## Task instructions
Lines below that include the word "Image" should each be copied.

## Recorded data
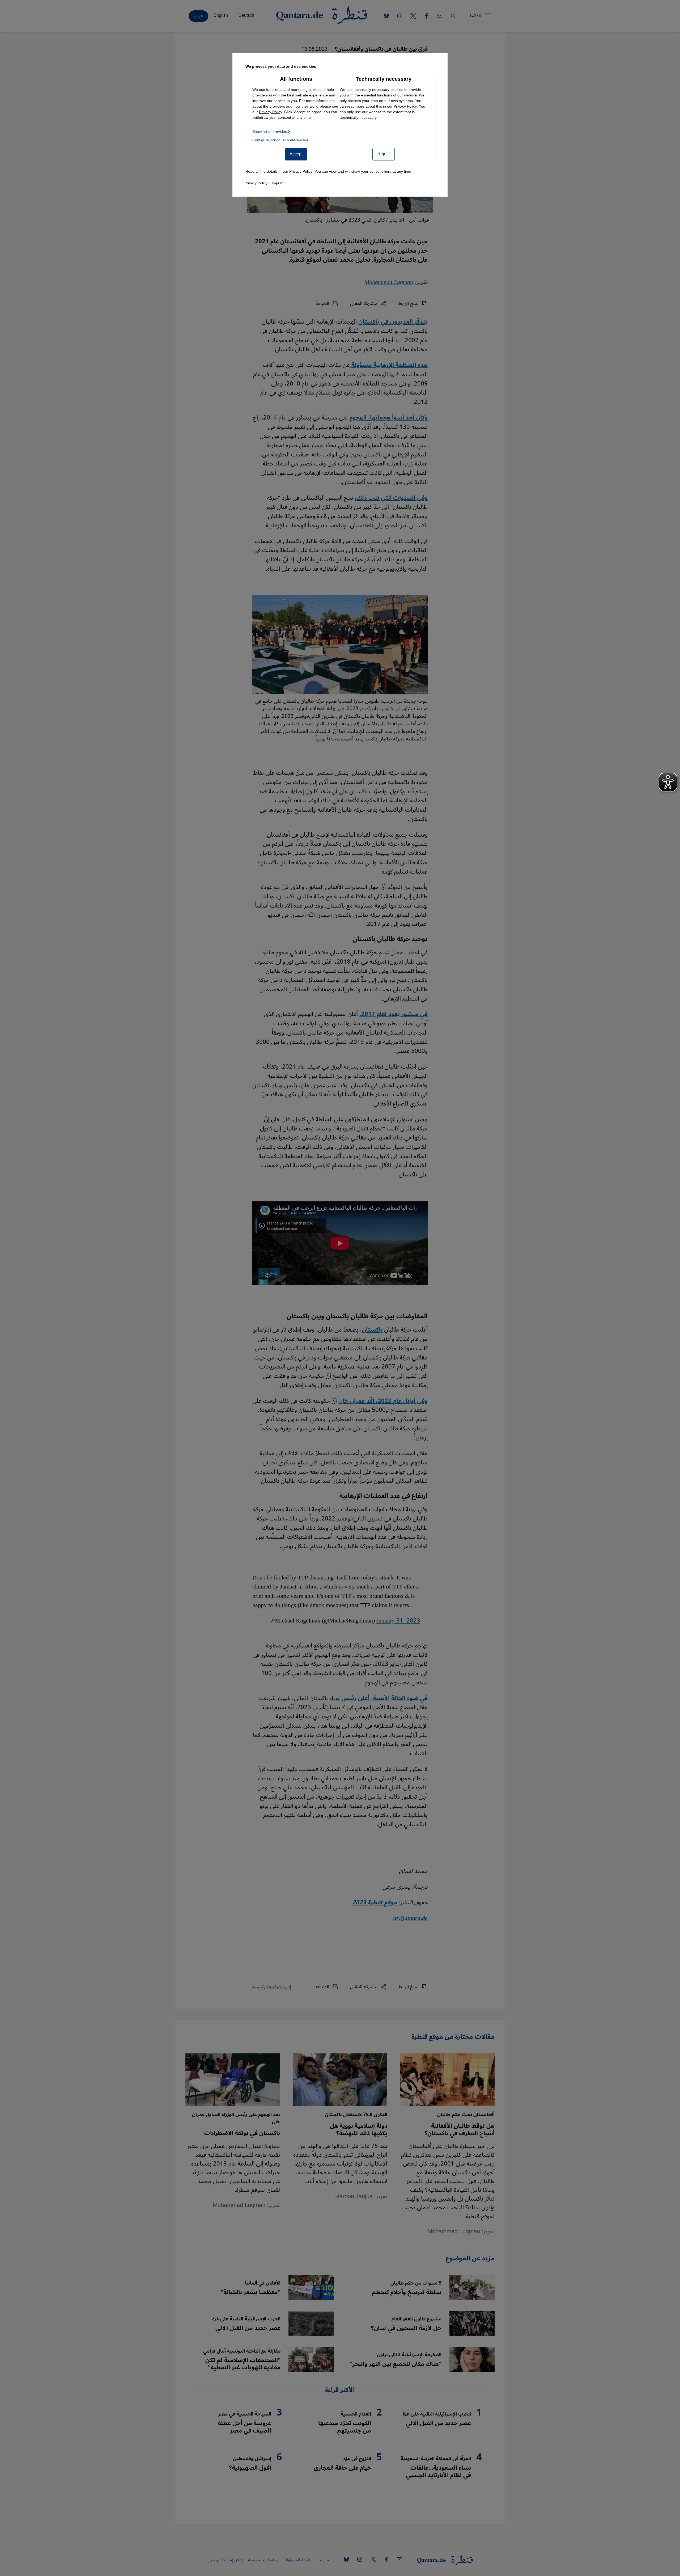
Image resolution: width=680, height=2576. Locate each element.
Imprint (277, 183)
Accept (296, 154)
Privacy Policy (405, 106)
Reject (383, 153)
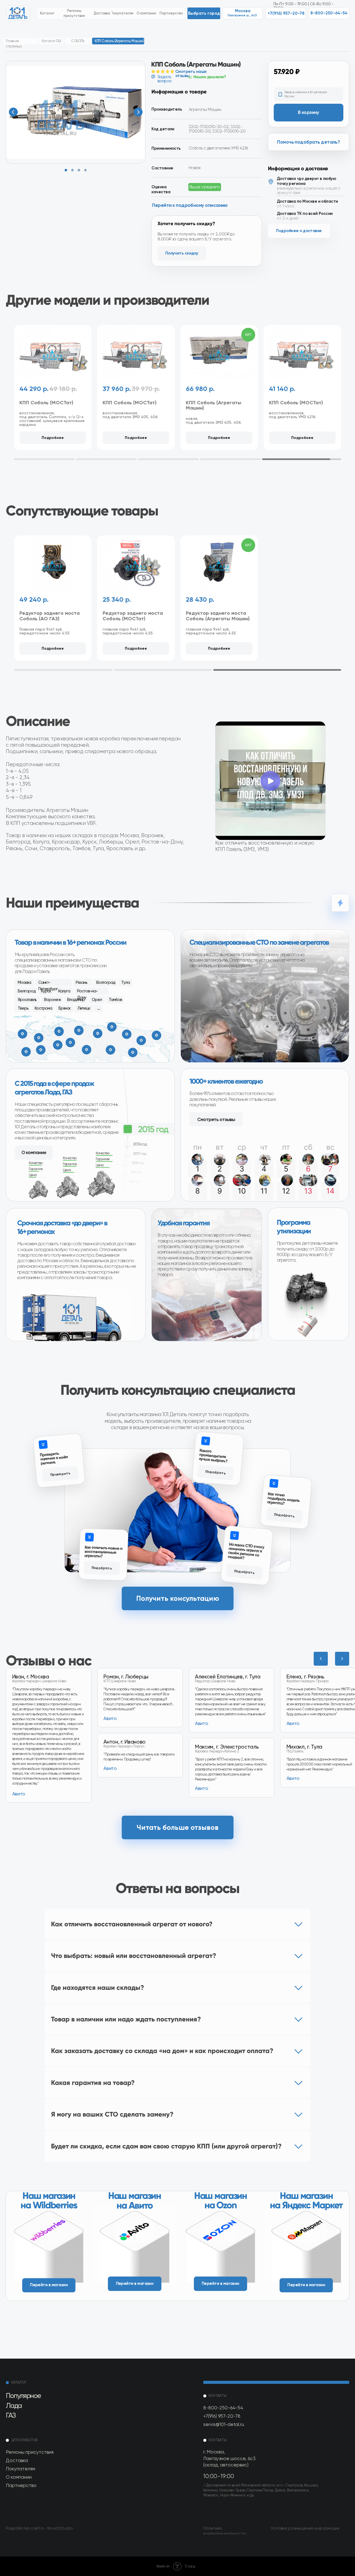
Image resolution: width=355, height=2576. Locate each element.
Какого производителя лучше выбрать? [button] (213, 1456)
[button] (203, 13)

## Solution for this problem
Image resolution: width=680, height=2576. Locate each element.
Image resolution: width=355, height=2576. Locate each element.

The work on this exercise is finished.